Date of Award
Doctor of Philosophy (PhD)
With the development of new sequencing techniques, whole genomes of many species have become available. This huge amount of data gives rise to new opportunities and challenges. These new sequences provide valuable information on relationships among species, e.g. genome recombination and conservation. One of the principal ways to investigate such information is multiple sequence alignment (MSA). Currently, there is large amount of MSA data on the internet, such as the UCSC genome database, but how to effectively use this information to solve classical and new problems is still an area lacking of exploration. In this thesis, we explored how to use this information in four problems, i.e. sequence orthology search problem, multiple alignment improvement problem, short read mapping problem, and genome rearrangement inference problem.
For the first problem, we developed a EM algorithm to iteratively align a query with a multiple alignment database with the information from a phylogeny relating the query species and the species in the multiple alignment. We also infer the query's location in the phylogeny. We showed that by doing alignment and phylogeny inference together, we can improve the accuracies for both problems.
For the second problem, we developed an optimization algorithm to iteratively refine the multiple alignment quality. Experiment results showed our algorithm is very stable in term of resulting alignments. The results showed that our method is more accurate than existing methods, i.e. Mafft, Clustal-O, and Mavid, on test data from three sets of species from the UCSC genome database.

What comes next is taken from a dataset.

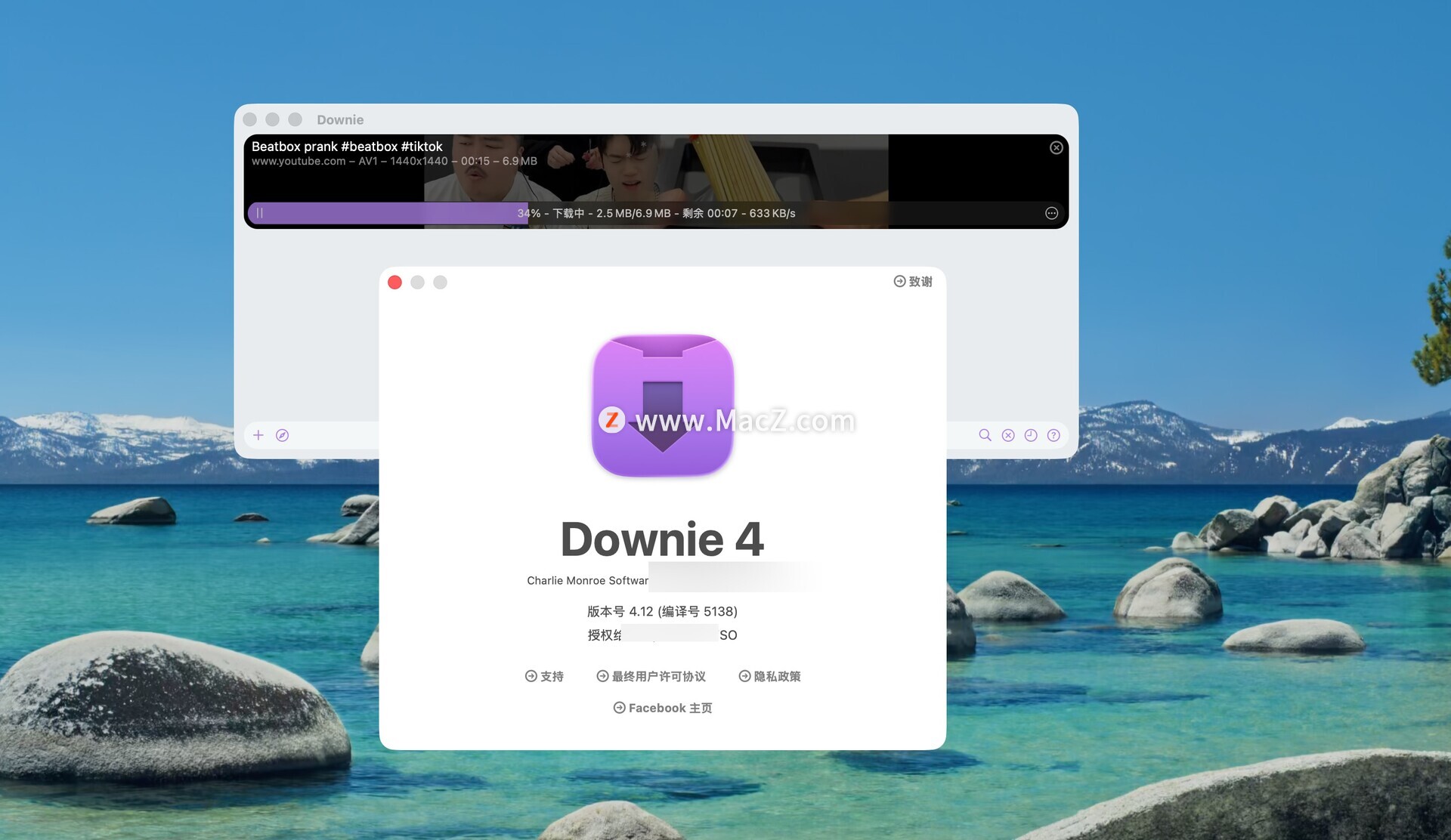The image size is (1451, 840).
Task: Remove the Beatbox prank download item
Action: (1056, 148)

For the third problem, we developed a model, PhyMap, to align a read to a multiple alignment allowing mismatches and indels. PhyMap computes local alignments of a query sequence against a fixed multiple-genome alignment of closely related species. PhyMap uses a known phylogenetic tree on the species in the multiple alignment to improve the quality of its computed alignments while also estimating the placement of the query on this tree. Both theoretical computation and experiment results show that our model can differentiate between orthologous and paralogous alignments better than other popular short read mapping tools (BWA, BOWTIE and BLAST).
For the fourth problem, we gave a simple genome recombination model which can express insertions, deletions, inversions, translocations and inverted translocations on aligned genome segments. We also developed an MCMC algorithm to infer the order of the query segments. We proved that using any Euclidian metrics to measure distance between two sequence orders in the tree optimization goal function will lead to a degenerated solution where the inferred order will be the order of one of the leaf nodes. We also gave a graph-based formulation of the problem which can represent the probability distribution of the order of the query sequences.